Type: InputDataConnectorMap

An InputDataConnectorMap is a type of PortMap to be used when the data to be provided to the analytic needs to be retrieved from the data source at runtime by the Analytics Data Connector. This is the overall structure of an input data connector map.

{
    "valueSourceType":<string>,
    "fullyQualifiedPortName":<string>,
    "fieldId":<string>,
    "dataSourceId":<string>,
    "queryCriteria":<string>,
    "engUnit":<string>,
    "variable":<boolean>,
    "tagNameQuery":<string>
}

Extends from: PortMap.

In addition to the common elements of a PortMap, an InputDataConnectorMap contains the following entries.

FieldDescription
fieldIdThe fieldId is a string that is mapped to a Predix Time Series tag id for a given asset id. At runtime the orchestration engine gets the Predix Time Series tag id for the field id (as described below), reads the value from Predix Time Series, and puts that value in the JSON object at the location corresponding to the fullyQualifiedPortName. The runtime acquires the Predix Time Series tag id for the field id as follows:
  • At runtime, an asset id is included in the orchestration request.
  • The request will also optionally contain a map of fieldId to Predix Time Series tag ids.
  • If the map in the request contains an entry for the field id, the runtime will use the Time Series tag id from that entry.
  • If the map in the request does not contain the field id, and if the InputDataConnectorMap contains a query in the tagNameQuery, the runtime will execute the query in Predix Asset to get the tag id.
  • If the tag id for this field id has not been found, the runtime will use the tenant's defaultTagQuery to retrieve the default map of field ids to Predix Time Series tag ids and it will get the Predix Time Series tag id for this InputDataConnectorMap's field id from this map.
dataSourceIdThe following values are supported:
  • "Temporary": This is a built-in data source. The data will be held in-memory for life of orchestration (temporary store).
  • "PredixTimeSeries": This is a built-in data source. The data will be held in Predix Time Series (persistent store) .
  • "external_data_store": the unique value you provide to identify the custom data connector service and its external data source. This value cannot begin with "Predix".
queryCriteria
  • For PredixTimeSeries data source, this field provides the Predix Time Series query string for retrieving the value from Predix Time Series. Note this string should not contain any Predix Time Series tag ids. The tag ids will be inserted at runtime as per the logic for mapping the fieldId to a Predix Time Series tag id (see fieldId description).
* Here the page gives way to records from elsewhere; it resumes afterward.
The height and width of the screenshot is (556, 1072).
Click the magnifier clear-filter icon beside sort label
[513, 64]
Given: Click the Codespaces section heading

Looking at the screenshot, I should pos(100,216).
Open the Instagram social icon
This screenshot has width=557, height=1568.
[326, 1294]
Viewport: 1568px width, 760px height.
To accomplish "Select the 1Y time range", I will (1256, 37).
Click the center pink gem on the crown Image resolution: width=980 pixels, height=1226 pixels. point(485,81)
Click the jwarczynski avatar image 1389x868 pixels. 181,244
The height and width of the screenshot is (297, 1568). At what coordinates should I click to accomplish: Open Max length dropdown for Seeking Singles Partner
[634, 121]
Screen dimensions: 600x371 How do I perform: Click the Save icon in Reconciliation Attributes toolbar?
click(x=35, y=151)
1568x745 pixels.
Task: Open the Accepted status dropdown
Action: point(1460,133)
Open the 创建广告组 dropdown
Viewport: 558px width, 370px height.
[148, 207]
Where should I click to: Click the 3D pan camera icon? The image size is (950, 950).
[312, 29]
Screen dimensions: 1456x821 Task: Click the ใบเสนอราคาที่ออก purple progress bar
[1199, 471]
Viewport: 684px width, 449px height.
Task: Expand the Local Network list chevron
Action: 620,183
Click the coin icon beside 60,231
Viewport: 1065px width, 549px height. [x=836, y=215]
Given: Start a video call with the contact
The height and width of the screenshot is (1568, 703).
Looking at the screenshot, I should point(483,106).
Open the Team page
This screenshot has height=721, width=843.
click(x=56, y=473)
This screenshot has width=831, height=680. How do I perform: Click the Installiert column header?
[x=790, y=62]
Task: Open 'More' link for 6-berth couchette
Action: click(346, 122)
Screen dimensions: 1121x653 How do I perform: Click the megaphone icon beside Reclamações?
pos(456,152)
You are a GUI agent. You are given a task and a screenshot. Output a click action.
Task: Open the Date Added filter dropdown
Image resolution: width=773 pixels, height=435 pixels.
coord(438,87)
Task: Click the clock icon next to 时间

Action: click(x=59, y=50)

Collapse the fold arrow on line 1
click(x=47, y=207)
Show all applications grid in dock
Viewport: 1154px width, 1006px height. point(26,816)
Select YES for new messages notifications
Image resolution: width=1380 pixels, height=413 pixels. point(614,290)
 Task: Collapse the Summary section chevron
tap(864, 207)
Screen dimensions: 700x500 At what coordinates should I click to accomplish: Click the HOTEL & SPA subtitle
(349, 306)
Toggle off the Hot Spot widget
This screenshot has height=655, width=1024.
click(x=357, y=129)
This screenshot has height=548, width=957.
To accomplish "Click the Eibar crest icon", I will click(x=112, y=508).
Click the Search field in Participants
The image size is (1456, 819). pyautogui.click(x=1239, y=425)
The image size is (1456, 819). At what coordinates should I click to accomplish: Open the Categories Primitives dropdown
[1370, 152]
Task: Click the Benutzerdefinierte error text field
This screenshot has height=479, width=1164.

Any tag ids in this query string will be overwritten.
  • To customize queryCriteria attributes, see Customizing Query Criteria Attributes in Port-to-Field Map.
  • For an external data source, the value defined in this field is passed to the custom data connector service when a read/write request is made.
  • Optional for Temporary data source.
engUnit(Optional) The engineering units of the data in this field.
variable(Optional) True when the value in the analytic's input or output JSON object is a JSON array. The array's values will be enclosed in [ ]. Default value is false.
tagNameQuery
  • (Optional) This field contains the GEL query for querying Predix Asset for the Predix Time Series tag id that will be used to retrieve the runtime value for the JSON object that corresponds with this InputDataConnectorMap's fullyQualifiedPortName. This query can be parametrized by the request's asset id and the InputDataConnectorMap's fieldId using the ${ASSET_ID} and ${FIELD_ID} variables.
  • To configure dynamic tags, see Configuring Dynamic Tags in Port-to-Field Map.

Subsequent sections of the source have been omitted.